- EXERCISE GOAL -
For every entry below, retype it exactly as it reads.

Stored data
□ □ □ □
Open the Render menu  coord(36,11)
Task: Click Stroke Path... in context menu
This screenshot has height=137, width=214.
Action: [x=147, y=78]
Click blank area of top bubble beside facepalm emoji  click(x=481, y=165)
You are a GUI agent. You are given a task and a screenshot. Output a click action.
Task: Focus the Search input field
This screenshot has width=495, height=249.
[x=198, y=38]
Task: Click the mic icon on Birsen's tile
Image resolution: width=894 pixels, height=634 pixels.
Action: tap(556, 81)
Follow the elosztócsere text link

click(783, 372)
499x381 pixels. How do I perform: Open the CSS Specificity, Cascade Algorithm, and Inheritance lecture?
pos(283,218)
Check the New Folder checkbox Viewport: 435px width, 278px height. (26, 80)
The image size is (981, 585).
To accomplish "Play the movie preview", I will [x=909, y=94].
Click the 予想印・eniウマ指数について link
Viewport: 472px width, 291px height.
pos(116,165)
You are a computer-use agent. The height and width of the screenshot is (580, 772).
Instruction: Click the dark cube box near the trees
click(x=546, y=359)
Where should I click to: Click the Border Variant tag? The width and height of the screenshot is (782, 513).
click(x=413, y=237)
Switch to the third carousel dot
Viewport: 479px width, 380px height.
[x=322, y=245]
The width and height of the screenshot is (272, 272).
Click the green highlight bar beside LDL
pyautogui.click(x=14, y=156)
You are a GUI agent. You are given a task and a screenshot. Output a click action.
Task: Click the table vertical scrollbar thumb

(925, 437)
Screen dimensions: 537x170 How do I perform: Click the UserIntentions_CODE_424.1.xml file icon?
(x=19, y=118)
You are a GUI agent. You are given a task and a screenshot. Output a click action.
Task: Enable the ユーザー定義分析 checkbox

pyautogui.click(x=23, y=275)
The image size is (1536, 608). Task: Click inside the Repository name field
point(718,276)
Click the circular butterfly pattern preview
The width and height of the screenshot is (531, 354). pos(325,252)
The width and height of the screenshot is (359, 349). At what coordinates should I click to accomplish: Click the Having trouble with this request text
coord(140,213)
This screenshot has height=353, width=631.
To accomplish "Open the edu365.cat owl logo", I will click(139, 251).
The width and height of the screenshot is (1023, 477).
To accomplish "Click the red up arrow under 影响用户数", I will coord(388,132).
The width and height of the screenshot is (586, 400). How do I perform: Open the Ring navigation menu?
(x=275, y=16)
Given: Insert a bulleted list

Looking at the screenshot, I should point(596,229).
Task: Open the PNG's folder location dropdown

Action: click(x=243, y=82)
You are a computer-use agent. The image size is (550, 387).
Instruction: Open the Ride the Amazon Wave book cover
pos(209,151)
□ □ □ □
- SOLUTION FOR THIS TASK -
Open the Render menu  coord(36,11)
Task: Click Stroke Path... in context menu
This screenshot has height=137, width=214.
Action: [x=147, y=78]
Click blank area of top bubble beside facepalm emoji  click(x=481, y=165)
You are a GUI agent. You are given a task and a screenshot. Output a click action.
Task: Focus the Search input field
This screenshot has width=495, height=249.
[x=198, y=38]
Task: Click the mic icon on Birsen's tile
Image resolution: width=894 pixels, height=634 pixels.
Action: tap(556, 81)
Follow the elosztócsere text link

click(783, 372)
499x381 pixels. How do I perform: Open the CSS Specificity, Cascade Algorithm, and Inheritance lecture?
pos(283,218)
Check the New Folder checkbox Viewport: 435px width, 278px height. (26, 80)
The image size is (981, 585).
To accomplish "Play the movie preview", I will [x=909, y=94].
Click the 予想印・eniウマ指数について link
Viewport: 472px width, 291px height.
pos(116,165)
You are a computer-use agent. The height and width of the screenshot is (580, 772).
Instruction: Click the dark cube box near the trees
click(x=546, y=359)
Where should I click to: Click the Border Variant tag? The width and height of the screenshot is (782, 513).
click(x=413, y=237)
Switch to the third carousel dot
Viewport: 479px width, 380px height.
[x=322, y=245]
The width and height of the screenshot is (272, 272).
Click the green highlight bar beside LDL
pyautogui.click(x=14, y=156)
You are a GUI agent. You are given a task and a screenshot. Output a click action.
Task: Click the table vertical scrollbar thumb

(925, 437)
Screen dimensions: 537x170 How do I perform: Click the UserIntentions_CODE_424.1.xml file icon?
(x=19, y=118)
You are a GUI agent. You are given a task and a screenshot. Output a click action.
Task: Enable the ユーザー定義分析 checkbox

pyautogui.click(x=23, y=275)
The image size is (1536, 608). Task: Click inside the Repository name field
point(718,276)
Click the circular butterfly pattern preview
The width and height of the screenshot is (531, 354). pos(325,252)
The width and height of the screenshot is (359, 349). At what coordinates should I click to accomplish: Click the Having trouble with this request text
coord(140,213)
This screenshot has height=353, width=631.
To accomplish "Open the edu365.cat owl logo", I will click(139, 251).
The width and height of the screenshot is (1023, 477).
To accomplish "Click the red up arrow under 影响用户数", I will coord(388,132).
The width and height of the screenshot is (586, 400). How do I perform: Open the Ring navigation menu?
(x=275, y=16)
Given: Insert a bulleted list

Looking at the screenshot, I should point(596,229).
Task: Open the PNG's folder location dropdown

Action: click(x=243, y=82)
You are a computer-use agent. The image size is (550, 387).
Instruction: Open the Ride the Amazon Wave book cover
pos(209,151)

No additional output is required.